Mark got the ticket for skinny-dipping the second-to-last time he ever saw Bethany. Since the Fourth of July picnic, Mark had seen her only twice – each time at the Bee's Knees and each time she had given him the cold shoulder. She never returned his phone calls; she had no phone and he had to rely on the kindness of whoever picked up the payphone on the dorm floor to get the message to her. He wondered if she had a new boyfriend, but there was no one with her, at least on those two occasions. She had simply stuck close to her friends from the summer program and avoided Mark.

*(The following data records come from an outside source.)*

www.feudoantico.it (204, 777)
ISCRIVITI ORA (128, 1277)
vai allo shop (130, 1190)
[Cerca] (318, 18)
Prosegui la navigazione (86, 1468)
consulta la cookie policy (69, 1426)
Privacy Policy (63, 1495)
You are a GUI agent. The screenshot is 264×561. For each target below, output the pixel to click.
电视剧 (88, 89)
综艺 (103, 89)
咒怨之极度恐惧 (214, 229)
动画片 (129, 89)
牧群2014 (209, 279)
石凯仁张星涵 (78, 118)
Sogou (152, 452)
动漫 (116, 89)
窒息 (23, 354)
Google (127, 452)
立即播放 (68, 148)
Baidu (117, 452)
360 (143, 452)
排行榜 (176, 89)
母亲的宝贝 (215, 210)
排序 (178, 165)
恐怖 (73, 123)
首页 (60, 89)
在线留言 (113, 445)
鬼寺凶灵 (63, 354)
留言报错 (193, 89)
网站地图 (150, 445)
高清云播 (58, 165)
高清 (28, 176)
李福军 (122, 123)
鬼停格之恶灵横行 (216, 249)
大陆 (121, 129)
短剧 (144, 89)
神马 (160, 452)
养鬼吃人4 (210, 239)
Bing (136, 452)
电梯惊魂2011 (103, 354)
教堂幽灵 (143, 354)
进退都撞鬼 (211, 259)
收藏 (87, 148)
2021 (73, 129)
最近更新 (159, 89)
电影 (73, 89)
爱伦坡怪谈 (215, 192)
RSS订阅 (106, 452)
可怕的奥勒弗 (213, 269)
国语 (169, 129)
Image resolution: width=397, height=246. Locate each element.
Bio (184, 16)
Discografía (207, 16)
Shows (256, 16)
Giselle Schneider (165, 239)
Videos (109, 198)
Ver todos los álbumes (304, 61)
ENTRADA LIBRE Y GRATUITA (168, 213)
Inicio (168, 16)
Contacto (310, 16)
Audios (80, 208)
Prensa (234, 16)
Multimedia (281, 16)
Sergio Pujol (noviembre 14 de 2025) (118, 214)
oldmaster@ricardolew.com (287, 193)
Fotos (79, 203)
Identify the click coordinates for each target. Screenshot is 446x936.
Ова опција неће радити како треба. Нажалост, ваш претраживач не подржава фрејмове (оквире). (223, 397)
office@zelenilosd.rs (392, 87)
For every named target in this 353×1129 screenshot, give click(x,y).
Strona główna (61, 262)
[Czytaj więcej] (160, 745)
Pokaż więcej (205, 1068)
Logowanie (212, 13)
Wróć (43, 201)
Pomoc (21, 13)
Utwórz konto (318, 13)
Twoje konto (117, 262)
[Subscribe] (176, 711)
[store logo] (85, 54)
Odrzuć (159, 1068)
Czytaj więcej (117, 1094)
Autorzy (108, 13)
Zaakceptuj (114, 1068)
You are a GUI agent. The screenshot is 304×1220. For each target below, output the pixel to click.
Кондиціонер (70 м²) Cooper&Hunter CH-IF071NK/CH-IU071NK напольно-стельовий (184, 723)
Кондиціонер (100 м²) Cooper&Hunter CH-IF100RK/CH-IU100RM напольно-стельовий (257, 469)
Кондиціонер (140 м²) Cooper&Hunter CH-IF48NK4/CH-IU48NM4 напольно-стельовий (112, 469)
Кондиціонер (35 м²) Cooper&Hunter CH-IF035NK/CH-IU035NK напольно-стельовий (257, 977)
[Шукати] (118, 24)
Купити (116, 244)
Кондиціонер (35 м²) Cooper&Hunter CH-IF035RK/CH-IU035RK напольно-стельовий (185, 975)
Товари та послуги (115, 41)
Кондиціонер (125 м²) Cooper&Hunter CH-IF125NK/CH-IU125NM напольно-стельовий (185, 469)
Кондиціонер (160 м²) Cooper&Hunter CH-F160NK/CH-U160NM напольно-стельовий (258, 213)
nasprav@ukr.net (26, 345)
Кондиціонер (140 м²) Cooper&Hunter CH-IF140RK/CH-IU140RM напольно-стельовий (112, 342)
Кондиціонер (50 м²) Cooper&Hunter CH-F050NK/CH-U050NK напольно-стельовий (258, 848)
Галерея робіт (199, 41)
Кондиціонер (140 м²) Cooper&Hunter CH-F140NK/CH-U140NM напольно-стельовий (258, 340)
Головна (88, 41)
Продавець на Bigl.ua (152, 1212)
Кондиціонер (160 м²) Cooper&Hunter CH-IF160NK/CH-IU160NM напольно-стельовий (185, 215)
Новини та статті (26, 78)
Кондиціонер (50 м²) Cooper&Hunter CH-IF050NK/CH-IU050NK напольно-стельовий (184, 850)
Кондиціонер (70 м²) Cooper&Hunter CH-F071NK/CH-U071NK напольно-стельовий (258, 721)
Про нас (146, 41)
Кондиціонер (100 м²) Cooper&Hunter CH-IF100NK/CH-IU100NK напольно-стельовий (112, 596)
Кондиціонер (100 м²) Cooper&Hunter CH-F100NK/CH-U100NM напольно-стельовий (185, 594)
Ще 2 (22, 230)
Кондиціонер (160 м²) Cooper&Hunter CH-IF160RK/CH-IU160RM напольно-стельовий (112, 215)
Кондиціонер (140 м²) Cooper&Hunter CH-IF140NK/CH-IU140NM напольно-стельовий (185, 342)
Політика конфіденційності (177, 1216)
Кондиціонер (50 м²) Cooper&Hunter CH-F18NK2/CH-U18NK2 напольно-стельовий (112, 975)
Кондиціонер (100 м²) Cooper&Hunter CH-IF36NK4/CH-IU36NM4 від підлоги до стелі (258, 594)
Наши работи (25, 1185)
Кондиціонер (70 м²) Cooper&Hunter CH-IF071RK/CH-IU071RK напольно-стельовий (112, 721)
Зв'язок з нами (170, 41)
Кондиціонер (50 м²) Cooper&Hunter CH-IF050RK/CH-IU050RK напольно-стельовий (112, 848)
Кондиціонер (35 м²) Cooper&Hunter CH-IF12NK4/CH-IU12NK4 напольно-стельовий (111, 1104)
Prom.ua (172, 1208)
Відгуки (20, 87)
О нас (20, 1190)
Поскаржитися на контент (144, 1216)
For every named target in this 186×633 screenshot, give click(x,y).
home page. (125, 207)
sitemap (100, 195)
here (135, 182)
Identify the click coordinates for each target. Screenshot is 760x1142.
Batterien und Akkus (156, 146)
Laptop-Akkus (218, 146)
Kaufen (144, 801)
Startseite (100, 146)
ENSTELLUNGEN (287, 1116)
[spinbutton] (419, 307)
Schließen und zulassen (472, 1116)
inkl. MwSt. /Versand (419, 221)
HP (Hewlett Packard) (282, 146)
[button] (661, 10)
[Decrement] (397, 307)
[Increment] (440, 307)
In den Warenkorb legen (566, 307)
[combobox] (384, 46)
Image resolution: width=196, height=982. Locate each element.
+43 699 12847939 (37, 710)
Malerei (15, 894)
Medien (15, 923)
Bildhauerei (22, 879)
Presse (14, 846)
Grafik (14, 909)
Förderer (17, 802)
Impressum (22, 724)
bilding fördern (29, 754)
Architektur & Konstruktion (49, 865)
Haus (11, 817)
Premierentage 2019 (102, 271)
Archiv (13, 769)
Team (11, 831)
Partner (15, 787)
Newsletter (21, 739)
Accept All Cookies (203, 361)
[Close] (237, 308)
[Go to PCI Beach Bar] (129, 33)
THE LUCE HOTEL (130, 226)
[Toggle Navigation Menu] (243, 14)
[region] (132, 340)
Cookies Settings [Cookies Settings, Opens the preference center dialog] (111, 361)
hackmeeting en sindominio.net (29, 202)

It all happened at Drive-Thru. After helping Bryce move to a new apartment, they were sweaty and grimy, and a quick swim sounded just right. When they arrived, it was crowded, with about three dozen people, most of them in the buff, lounging on the many levels and rocks of the waterfall.

No sooner had Mark lowered himself into a shallow pool, scattering the minnows, Bethany loomed before him, blocking out the sun.

"I need to talk to you."

"Okay."

She turned and climbed down the waterfall, disappearing out of sight. By the time Mark caught up with her, she had pulled on a halter-top and was adjusting her skirt. Naked, he wished he'd brought his shorts, which were back near the top.

Bethany, maybe sensing his discomfort, tossed over her towel.

He covered himself and sat down. They were at the very bottom of the falls, on a flat rock the size of a large mattress and the blue-gray of slate. They were far from any other bathers.

Bethany remained standing, her arms crossed. "I'm pregnant."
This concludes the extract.